Now here’s some good and inspirational news for everyone: three African American teenaged boys are among the youngest players to ever be named chess masters, each obtaining this advanced rank before their thirteenth birthday. The article in today’s New York Times, found here, notes that these three young men, Justus Williams, Joshua Colas and James Black, Jr., while rivals, are all friends and all live in the New York City area. They understand that they are, as James noted, “pioneers for African American kids who want to take up chess”, and they are comfortable in this role. James’ father, James Black, says that all of the boys’ parents acknowledge what their sons represent. The parents are careful not to pressure their sons too much, but the boys know “that pressure comes along with the territory”.
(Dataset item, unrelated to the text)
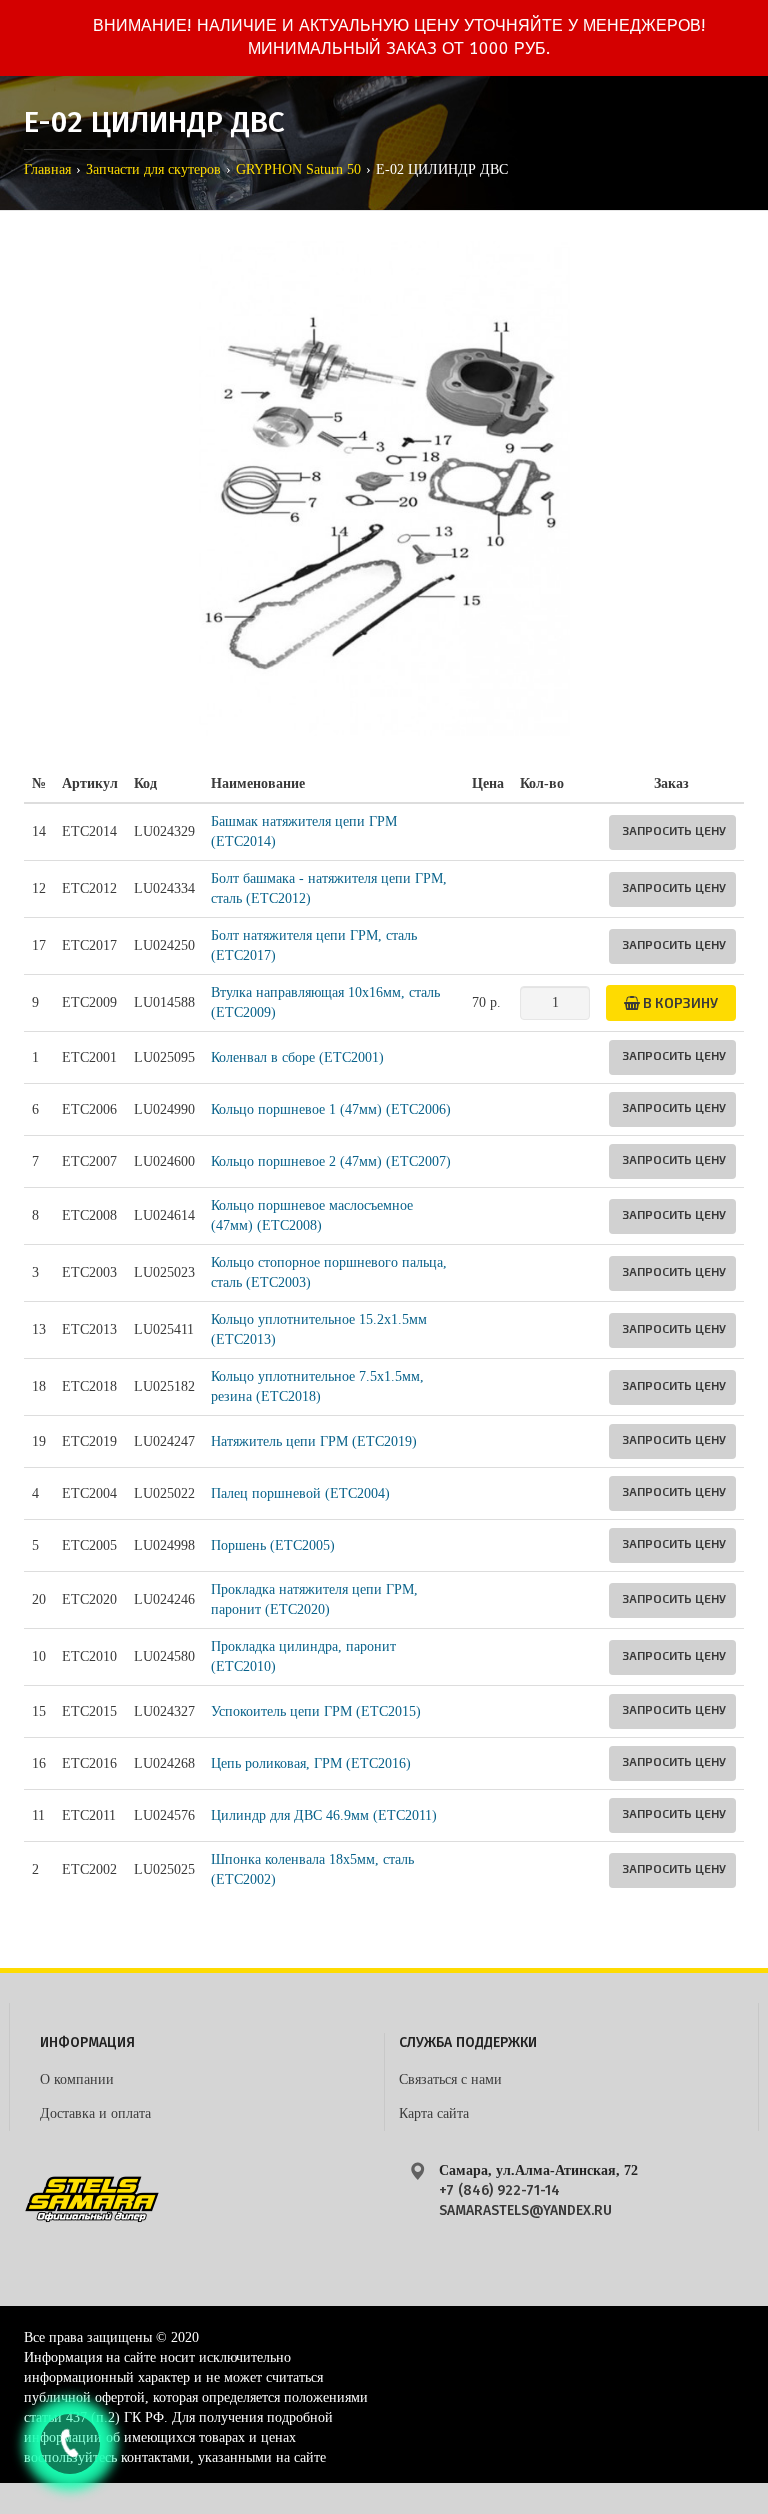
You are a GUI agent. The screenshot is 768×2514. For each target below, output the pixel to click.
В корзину (679, 1002)
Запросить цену (674, 830)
The boys study chess with professional grandmaster coaches, a fairly expensive endeavor, which the families have found sponsors for or paid for themselves. The boys all aspire to be grandmasters by the time they graduate from high school, which only a few dozen players of any race have ever done. Maurice Ashley, the only African American to have ever earned the top title of grandmaster, is now 45, and he earned this title at age 34. He is very impressed with these young men, but is not sure that their success will inspire other young African Amercians to play, noting “chess isn’t that big in the African American community.” But he is pleased to watch the phenomenal rise of the young masters. As he states in the article, “It is special, and that we know for a fact”.
These are the kind of stories we at GCP love to bring to your attention: young black men excelling in a field which they are passionate about, being solidly supported by their families. Congrats to the boys and their families!